Across the blogosphere, liberals in general and gay activists in particular are livid with Barack Obama's choice of evangelical profit merchant and notorious homophobe Pastor Rick Warren to offer the invocation at his swearing-in on January 20. But those like AmericaBlog's John Aravosis who proclaimed the selection of Warren as "uncharacteristic of Obama" miss the point about the President-Elect's worrisome blind spot. Sadly, his kowtowing to the likes of Pastor Warren is part of disturbing pattern, a dangerous overconfidence in his ability to win over irreconcilable foes determined to undermine his agenda. Call it Barack Obama's Achilles Heel.
At his press conference Thursday, Obama defended his pick of Warren, the virulently anti-gay, megachurch supporter of Proposition 8 who also blessed the assassination of foreign leaders. (The Obama team's talking points are here.) Convinced of the symbolic power of his outreach and charismatic appeals, change agent Obama insisted he was building a bridge:

"It's important for America to come together, even though we may have disagreements on certain social issues. And I would note that a couple of years ago, I was invited to Rick Warren's church to speak, despite his awareness that I held views that entirely contrary to his when it came to gay and lesbian rights, when it came to issues like abortion...
...what we have to do is be able to create an atmosphere where we can disagree without being disagreeable and then focus on those things that we hold in common as Americans."

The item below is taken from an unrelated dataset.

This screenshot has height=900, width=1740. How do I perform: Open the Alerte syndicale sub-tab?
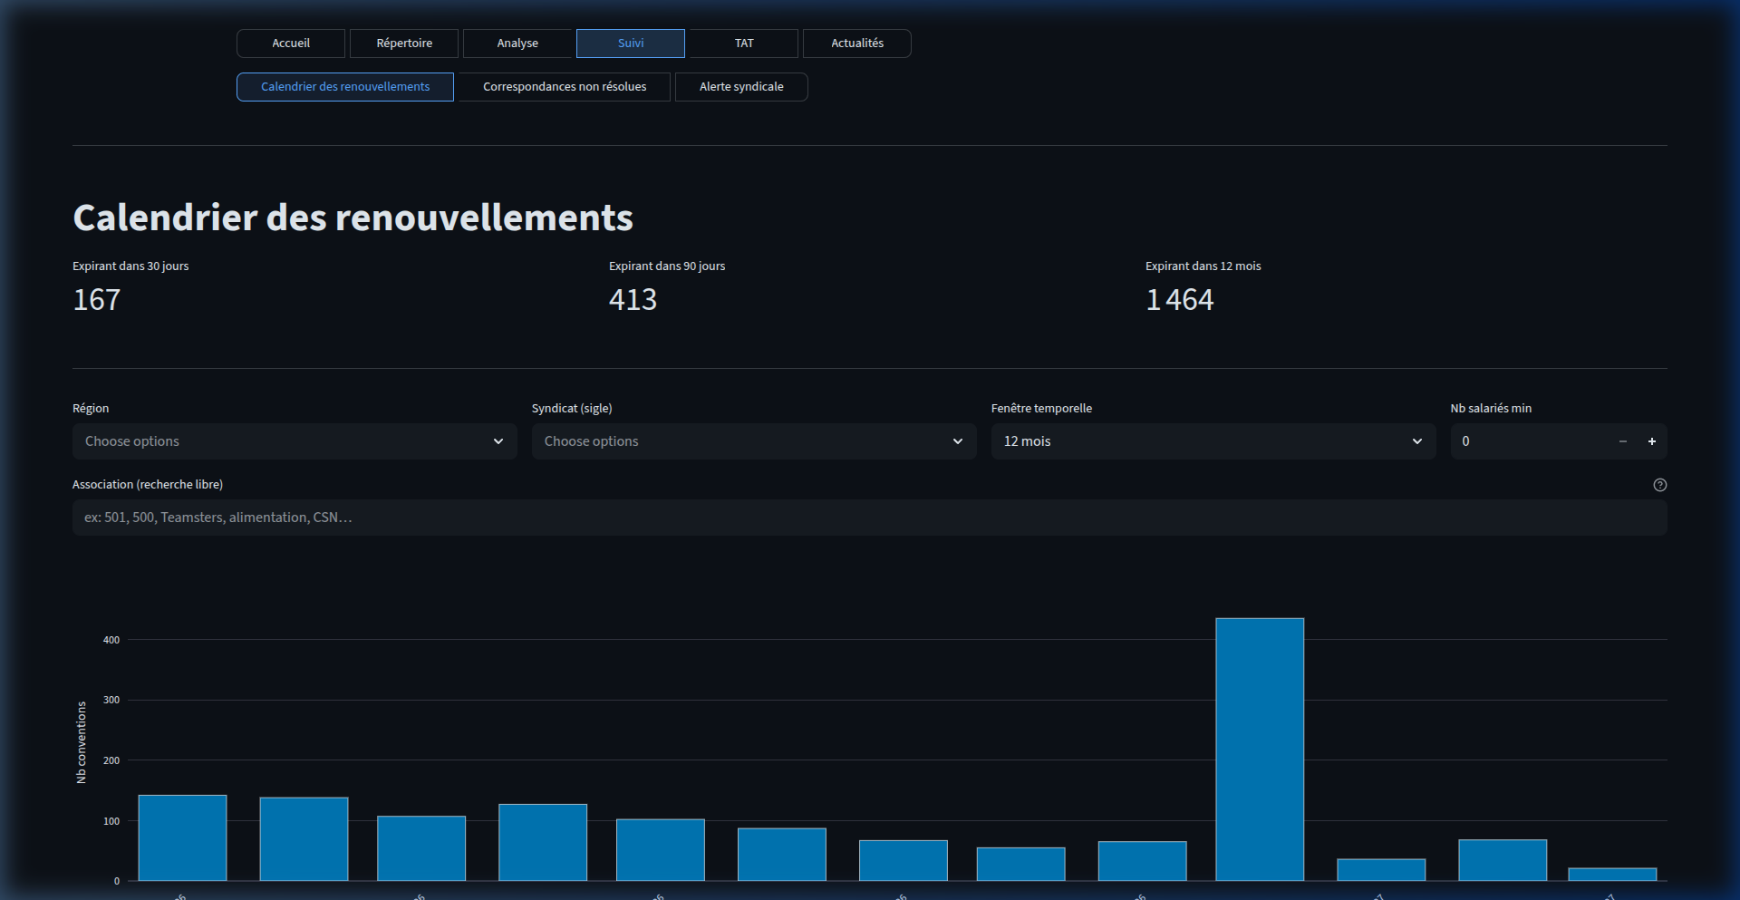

But as evangelical Americans overall and Rick Warren specifically have shown time and again, they are the immovable object to Barack Obama's irresistible force. For all his pandering to religious right voters, whether in pledging to expand President Bush's dangerous faith-based initiative, seeking common ground on "next wave" evangelical issues like poverty and global warming, personally revising the Democratic Party's platform on abortion or even attending Warren's disastrous Saddleback forum in August, Barack Obama has nothing to show for it.
To be sure, the Irreconciliables proved their point on Election Day. The monumental effort made by Team Obama to sway Christian conservative voters hardly moved the needle at the ballot box. Despite all of Barack Obama's best intentions, white evangelicals remained a GOP monolith. They preferred the McCain/Palin ticket by a staggering 50 points, little changed from the 57% delta George W. Bush enjoyed four years ago.
Obama should have learned his lesson after his near-death experience at Pastor Warren's supposed "Compassionate Leader Forum" this summer. Supremely confident of his ability to walk the walk and talk the talk on issues of faith, Obama made a hate-mongering bigot into a power broker in the 2008 presidential election. And he paid a steep price for it.
On that August night, Obama was a lion thrown to the Christians. While breaking his pledge to ask the two candidates the same questions, Warren gave the notoriously reticent McCain a pass on scripture. (Whether McCain also avoided the so-called "cone of silence" is almost beyond the point.) While an uncomfortable Obama squirmed in response to Warren's questions, John McCain enjoyed thunderous applause from a Republican audience determined to crush his opponent. The Washington Post and the right-wing National Review alike were surely right to declare McCain "the clear winner" at an event that for a time changed the trajectory of the race.
If his predictable beating by Warren and his radical right supporters wasn't sufficient to end Barack Obama's illusion about the malleability of evangelical Americans, their treatment of Richard Cizik should be. The vice president for governmental affairs for the National Association of Evangelicals (NAE), Cizik was forced to resign last week after creating a firestorm over comments seemingly sympathetic to gay marriage. His departure was the culmination of an 18 month campaign led by Focus on the Family's James Dobson to punish Cizik for his call to action on global warming which Dobson claimed was "dividing and demoralizing" evangelicals in their single-minded pursuit of their anti-abortion and anti-gay agendas.
No doubt, Barack Obama's stirring calls for national healing and unity were a major factor in his election victory and stratospheric approval levels. And in facing the daunting challenges of war and economic crisis, Obama will need to forge new alliances and partnerships by reaching out to friend and foe alike.
But on some issues, the opposition can never be accommodated, only defeated. When it comes to Americans' reproductive rights and the civil rights of gay Americans, evangelical political power must be stopped and rolled back. An overweening Barack Obama needs to learn that Pastor Rick Warren has no place on his political stage. Only when the threat from the religious right has been beaten down should President Obama offer them a hand up.
UPDATE: The Family Research Council's Tony Perkins weighs in, calling Obama's selection of Warren "magnanimous" given "his debate with John McCain at Warren's church in August was one of the high points of the campaign for McCain." Predictably, Perkins continues by pressing the Irreconcilable Right's case:

"Let's hope that Rick Warren will use his channel of communication to the new President to press him for more pro-family policies rather than simply being used by Mr. Obama to make political inroads with evangelicals."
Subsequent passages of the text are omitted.